Cognoscis

You want better quality sensors that are immune to noise and have a good range too. All the conventional methods yield low range. Hence, we go for the modulated IR sensors. Modulation is a process of imposing the message signal on a “carrier”. Anyways, lets not get deep into it. For the context, its just that we use a particular frequency to transmit and receive the signal that is used in the sensor. Now, I am going to discuss the circuit that works around a IR receiver IC called TSOP. This receiver works at 38kHz frequency, hence the transmitter must be woring at the same frequency. So, lets design an IR transmitter for the same.

As shown, we use 555 timer in the astable mode to get the required frequency and supply it to the IR LED. The operation of the timer is pretty straight forward. The relevant equation is given below

f=1/(0.693 x C2 x (R1 + 2 x R2))

The values I have given are just an example. You can try out different combinations so that you will be able to place resistors that are close to the calculated values(meaning, we dont get resistors with value 111? so choose the value carefully). The reisitors R3 and R4 are current limiters and the transistor 2N2222 is used as a switch. You may use any other transistor as a switch. Now, lets come to the tricky part

The LED will always need more cooling time. You cant pump in more current into the LED than what it can take. If you dont take care of that, the LED will overheat and will be spoilt or worse generate very high noise. Hence, be sure of the current it can take and set a suitable value to R4. of course you can calculate the current flowing through the LED by considering the branch from VCC-R4-transistor-LED-ground. Usually the drop across the transistor will be 0.2V (It depends on which transistor you use) and the drop across the LED is around 2V (Again it depends on your LED). So, 5V for VCC minus 2.2V which leaves 2.8V across the resistor R4. So, 2.8/47? ? 60 mA .

This is the same current that flows through you LED!! Simple right? Now, depending on your LEDs you can increase the current flowing. Varying R3 will increase the current too so you may use that to tweak your power. Also, you can send the 38kHz as bursts for short time. This will allow the LED to cool between bursts. By doing this, we can increase the current that is driven through the LED thereby increaing the power output. More power means, more range. But be careful NOT to send more that 125% of the rated current calue through your LED. A simple burst circuit may consists of two timers, one at 38kHz and other at 1kHz and these are given to AND gate. Hence, the output will be burst of 38kHz waves for 0.5ms(50% duty cycle). You can use 2 LEDs in the same circuit, but you need to decrease the resistance R4 appropriately. But more than 2 is not recommended.

Now lets look into the receiver part. TSOP is an IR receiver module. It has many series that work at 38kHz and 40kHz. Lets consider the 38kHz(Since I have used it, I am considering it. You may try the other receiver modules as well, there are plenty of modules available in the market).

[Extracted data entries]
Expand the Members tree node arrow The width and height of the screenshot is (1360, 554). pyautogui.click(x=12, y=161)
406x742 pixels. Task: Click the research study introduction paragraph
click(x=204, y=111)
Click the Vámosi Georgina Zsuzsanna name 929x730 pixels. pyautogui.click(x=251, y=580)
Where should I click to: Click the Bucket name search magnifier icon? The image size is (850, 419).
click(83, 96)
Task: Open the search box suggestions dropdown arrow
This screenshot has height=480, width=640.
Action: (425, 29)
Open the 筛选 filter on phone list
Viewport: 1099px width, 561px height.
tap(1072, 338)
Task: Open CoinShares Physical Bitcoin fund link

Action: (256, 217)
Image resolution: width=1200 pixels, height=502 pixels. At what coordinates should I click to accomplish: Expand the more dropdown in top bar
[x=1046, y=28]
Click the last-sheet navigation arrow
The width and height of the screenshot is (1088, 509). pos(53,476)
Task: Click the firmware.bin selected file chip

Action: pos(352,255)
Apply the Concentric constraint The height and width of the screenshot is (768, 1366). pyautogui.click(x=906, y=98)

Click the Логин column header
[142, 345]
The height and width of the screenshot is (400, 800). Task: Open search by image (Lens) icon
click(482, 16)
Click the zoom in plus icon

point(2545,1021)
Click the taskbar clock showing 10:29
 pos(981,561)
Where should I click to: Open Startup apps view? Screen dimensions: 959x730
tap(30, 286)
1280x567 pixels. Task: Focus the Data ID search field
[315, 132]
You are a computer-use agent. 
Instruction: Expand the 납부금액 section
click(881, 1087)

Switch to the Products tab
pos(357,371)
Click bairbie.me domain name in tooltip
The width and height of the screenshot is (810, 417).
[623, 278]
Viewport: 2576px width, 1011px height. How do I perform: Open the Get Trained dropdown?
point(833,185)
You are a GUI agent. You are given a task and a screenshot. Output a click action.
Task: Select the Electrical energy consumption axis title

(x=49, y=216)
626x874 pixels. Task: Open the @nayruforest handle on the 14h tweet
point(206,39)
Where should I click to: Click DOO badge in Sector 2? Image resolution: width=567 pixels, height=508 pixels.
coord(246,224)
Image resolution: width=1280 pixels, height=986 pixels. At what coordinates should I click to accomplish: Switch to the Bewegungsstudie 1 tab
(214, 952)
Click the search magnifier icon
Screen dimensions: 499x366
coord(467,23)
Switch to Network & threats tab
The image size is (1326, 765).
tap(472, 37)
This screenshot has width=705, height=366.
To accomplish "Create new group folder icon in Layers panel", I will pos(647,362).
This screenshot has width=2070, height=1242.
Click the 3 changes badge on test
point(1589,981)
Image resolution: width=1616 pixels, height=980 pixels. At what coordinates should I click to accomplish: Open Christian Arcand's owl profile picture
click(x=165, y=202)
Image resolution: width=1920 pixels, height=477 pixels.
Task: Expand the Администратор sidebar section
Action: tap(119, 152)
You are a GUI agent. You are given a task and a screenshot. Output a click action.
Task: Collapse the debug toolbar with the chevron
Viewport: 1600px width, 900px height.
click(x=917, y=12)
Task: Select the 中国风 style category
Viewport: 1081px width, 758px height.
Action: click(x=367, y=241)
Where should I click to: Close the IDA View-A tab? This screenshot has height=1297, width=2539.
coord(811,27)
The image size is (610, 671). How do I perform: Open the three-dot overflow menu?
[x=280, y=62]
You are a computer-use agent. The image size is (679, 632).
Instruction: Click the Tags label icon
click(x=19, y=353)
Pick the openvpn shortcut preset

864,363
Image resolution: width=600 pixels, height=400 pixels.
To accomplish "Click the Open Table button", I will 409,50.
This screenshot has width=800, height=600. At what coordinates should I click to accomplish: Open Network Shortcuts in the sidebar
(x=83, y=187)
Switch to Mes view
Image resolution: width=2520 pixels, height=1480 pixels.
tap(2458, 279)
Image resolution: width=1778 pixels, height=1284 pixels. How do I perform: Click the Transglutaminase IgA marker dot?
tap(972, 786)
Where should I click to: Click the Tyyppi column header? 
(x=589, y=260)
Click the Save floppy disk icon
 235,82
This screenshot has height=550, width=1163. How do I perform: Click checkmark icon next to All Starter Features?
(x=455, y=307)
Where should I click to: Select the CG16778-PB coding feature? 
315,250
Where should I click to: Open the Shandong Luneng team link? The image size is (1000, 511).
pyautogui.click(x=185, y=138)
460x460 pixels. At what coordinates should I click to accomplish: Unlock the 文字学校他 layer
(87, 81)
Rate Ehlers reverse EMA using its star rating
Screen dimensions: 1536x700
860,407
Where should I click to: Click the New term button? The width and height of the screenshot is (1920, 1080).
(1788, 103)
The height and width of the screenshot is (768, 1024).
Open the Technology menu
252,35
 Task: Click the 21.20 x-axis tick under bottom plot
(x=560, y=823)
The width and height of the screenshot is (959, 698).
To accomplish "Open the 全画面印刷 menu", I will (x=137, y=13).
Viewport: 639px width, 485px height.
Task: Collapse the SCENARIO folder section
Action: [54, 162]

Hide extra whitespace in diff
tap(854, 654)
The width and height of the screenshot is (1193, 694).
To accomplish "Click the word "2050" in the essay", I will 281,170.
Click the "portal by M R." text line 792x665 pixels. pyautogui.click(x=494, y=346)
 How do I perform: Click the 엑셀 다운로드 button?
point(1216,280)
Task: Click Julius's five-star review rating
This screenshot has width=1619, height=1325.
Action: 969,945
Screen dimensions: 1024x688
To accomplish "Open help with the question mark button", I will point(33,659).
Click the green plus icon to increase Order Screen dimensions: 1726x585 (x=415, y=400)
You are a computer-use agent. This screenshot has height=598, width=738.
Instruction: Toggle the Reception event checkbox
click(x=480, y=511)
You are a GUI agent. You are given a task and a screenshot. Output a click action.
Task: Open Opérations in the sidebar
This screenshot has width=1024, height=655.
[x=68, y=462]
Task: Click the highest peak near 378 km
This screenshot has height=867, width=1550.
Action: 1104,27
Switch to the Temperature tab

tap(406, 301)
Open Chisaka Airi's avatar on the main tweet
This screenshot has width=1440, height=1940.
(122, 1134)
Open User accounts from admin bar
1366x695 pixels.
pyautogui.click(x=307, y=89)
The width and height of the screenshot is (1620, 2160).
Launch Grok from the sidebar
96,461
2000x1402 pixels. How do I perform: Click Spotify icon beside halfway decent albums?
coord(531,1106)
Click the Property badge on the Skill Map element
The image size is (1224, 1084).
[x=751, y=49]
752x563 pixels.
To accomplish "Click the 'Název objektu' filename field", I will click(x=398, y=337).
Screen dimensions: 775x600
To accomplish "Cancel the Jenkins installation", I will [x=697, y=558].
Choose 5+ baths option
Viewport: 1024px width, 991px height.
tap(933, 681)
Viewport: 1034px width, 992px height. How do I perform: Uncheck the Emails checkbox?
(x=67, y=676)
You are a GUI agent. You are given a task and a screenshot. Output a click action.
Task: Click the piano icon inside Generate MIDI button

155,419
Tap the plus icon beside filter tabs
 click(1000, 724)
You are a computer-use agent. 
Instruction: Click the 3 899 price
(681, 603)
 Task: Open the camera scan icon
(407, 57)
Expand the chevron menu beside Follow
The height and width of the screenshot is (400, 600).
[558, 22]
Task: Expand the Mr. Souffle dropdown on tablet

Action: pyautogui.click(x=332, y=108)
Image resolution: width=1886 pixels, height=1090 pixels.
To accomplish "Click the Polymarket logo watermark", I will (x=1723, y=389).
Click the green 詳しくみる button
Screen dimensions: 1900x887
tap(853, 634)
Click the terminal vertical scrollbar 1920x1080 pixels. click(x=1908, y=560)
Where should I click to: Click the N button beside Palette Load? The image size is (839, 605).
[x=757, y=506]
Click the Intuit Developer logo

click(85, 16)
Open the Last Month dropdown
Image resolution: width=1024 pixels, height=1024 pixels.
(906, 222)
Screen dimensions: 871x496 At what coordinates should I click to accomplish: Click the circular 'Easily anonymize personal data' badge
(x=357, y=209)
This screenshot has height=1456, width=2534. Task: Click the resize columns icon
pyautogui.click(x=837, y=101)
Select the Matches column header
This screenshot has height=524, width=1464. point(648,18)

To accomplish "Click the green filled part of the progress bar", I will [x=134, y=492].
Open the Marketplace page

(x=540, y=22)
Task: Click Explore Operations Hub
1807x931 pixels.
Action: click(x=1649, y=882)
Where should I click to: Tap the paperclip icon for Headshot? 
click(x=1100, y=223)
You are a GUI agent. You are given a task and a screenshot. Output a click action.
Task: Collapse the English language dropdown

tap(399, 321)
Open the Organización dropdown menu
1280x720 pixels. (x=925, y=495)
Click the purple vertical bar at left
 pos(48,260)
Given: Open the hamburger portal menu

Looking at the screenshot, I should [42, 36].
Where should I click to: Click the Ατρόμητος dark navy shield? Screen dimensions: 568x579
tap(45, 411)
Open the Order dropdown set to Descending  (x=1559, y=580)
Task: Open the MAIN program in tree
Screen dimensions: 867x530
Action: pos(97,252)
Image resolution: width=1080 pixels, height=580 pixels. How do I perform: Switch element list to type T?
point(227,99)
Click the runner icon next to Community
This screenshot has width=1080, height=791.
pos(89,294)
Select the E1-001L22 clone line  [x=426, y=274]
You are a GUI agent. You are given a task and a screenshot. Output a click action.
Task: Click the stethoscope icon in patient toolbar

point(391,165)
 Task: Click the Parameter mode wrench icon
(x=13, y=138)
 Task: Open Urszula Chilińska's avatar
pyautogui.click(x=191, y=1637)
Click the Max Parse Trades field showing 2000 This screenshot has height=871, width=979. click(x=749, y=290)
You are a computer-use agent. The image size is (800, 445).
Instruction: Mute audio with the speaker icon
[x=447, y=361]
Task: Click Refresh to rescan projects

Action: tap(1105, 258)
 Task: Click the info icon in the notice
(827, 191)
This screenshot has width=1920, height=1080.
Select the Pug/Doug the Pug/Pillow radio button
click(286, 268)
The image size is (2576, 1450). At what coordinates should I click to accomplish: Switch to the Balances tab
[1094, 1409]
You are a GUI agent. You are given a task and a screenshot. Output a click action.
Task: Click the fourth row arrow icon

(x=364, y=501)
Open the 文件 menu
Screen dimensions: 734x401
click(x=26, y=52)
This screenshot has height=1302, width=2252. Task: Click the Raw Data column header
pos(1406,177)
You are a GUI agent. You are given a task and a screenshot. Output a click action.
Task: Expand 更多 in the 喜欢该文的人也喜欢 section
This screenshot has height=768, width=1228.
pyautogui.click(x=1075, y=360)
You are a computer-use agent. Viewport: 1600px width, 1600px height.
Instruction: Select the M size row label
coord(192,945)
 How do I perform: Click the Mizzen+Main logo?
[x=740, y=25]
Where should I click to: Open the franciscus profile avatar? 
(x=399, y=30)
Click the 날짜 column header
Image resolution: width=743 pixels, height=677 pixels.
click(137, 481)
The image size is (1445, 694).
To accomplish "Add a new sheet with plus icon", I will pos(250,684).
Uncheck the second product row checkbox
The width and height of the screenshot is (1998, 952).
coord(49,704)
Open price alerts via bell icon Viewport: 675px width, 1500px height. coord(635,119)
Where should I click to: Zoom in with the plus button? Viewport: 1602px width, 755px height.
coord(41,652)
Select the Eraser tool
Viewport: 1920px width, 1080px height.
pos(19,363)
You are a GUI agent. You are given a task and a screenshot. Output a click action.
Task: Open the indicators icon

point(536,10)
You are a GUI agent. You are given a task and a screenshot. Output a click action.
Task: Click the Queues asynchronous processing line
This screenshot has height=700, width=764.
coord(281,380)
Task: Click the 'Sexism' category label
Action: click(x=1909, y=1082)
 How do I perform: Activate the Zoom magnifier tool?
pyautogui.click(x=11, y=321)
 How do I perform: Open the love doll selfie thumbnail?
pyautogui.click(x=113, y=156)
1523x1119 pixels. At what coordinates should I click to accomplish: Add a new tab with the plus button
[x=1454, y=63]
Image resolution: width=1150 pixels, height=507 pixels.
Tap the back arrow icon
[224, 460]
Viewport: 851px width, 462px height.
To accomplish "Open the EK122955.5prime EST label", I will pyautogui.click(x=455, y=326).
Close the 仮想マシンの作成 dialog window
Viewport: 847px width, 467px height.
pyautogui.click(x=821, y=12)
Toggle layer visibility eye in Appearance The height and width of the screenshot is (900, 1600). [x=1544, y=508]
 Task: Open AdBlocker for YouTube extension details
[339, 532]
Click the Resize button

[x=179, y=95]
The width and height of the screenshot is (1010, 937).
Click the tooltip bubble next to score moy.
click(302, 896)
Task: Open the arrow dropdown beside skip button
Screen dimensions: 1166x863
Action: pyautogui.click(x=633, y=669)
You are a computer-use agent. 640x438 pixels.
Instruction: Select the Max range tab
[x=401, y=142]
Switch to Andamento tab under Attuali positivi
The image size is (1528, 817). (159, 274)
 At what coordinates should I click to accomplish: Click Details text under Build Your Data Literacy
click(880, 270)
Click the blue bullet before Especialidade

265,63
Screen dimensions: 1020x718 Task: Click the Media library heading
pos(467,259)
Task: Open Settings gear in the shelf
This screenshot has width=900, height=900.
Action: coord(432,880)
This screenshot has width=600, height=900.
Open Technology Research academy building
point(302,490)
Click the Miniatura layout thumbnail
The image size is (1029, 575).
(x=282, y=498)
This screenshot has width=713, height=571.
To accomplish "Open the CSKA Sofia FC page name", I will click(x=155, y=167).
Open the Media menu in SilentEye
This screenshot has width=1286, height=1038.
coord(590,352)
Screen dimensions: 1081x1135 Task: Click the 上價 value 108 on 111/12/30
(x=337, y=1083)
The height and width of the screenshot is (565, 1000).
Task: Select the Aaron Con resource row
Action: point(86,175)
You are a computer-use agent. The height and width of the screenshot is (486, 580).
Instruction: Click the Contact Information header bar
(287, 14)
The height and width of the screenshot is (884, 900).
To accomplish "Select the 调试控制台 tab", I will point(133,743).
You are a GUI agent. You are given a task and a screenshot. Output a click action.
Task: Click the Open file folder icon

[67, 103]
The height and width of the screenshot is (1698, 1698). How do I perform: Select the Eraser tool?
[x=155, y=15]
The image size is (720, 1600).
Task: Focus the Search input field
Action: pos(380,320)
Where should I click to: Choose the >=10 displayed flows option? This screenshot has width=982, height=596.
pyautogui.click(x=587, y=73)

§ What is asked:
- A) In the IR sensor text, what is the 2N2222 transistor used as?
- B) Output the rows from the very first line through the line holding "point(206,39)", inclusive, as a JSON list of strings with one string per line and blank lines omitted.
The IR sensor text and the rows are unrelated to each other.

§ Task-by-task answers:
- A) It is used as a switch.

- B)
[
  "Expand the Members tree node arrow The width and height of the screenshot is (1360, 554). pyautogui.click(x=12, y=161)",
  "406x742 pixels. Task: Click the research study introduction paragraph",
  "click(x=204, y=111)",
  "Click the Vámosi Georgina Zsuzsanna name 929x730 pixels. pyautogui.click(x=251, y=580)",
  "Where should I click to: Click the Bucket name search magnifier icon? The image size is (850, 419).",
  "click(83, 96)",
  "Task: Open the search box suggestions dropdown arrow",
  "This screenshot has height=480, width=640.",
  "Action: (425, 29)",
  "Open the 筛选 filter on phone list",
  "Viewport: 1099px width, 561px height.",
  "tap(1072, 338)",
  "Task: Open CoinShares Physical Bitcoin fund link",
  "Action: (256, 217)",
  "Image resolution: width=1200 pixels, height=502 pixels. At what coordinates should I click to accomplish: Expand the more dropdown in top bar",
  "[x=1046, y=28]",
  "Click the last-sheet navigation arrow",
  "The width and height of the screenshot is (1088, 509). pos(53,476)",
  "Task: Click the firmware.bin selected file chip",
  "Action: pos(352,255)",
  "Apply the Concentric constraint The height and width of the screenshot is (768, 1366). pyautogui.click(x=906, y=98)",
  "Click the Логин column header",
  "[142, 345]",
  "The height and width of the screenshot is (400, 800). Task: Open search by image (Lens) icon",
  "click(482, 16)",
  "Click the zoom in plus icon",
  "point(2545,1021)",
  "Click the taskbar clock showing 10:29",
  " pos(981,561)",
  "Where should I click to: Open Startup apps view? Screen dimensions: 959x730",
  "tap(30, 286)",
  "1280x567 pixels. Task: Focus the Data ID search field",
  "[315, 132]",
  "You are a computer-use agent. ",
  "Instruction: Expand the 납부금액 section",
  "click(881, 1087)",
  "Switch to the Products tab",
  "pos(357,371)",
  "Click bairbie.me domain name in tooltip",
  "The width and height of the screenshot is (810, 417).",
  "[623, 278]",
  "Viewport: 2576px width, 1011px height. How do I perform: Open the Get Trained dropdown?",
  "point(833,185)",
  "You are a GUI agent. You are given a task and a screenshot. Output a click action.",
  "Task: Select the Electrical energy consumption axis title",
  "(x=49, y=216)",
  "626x874 pixels. Task: Open the @nayruforest handle on the 14h tweet",
  "point(206,39)"
]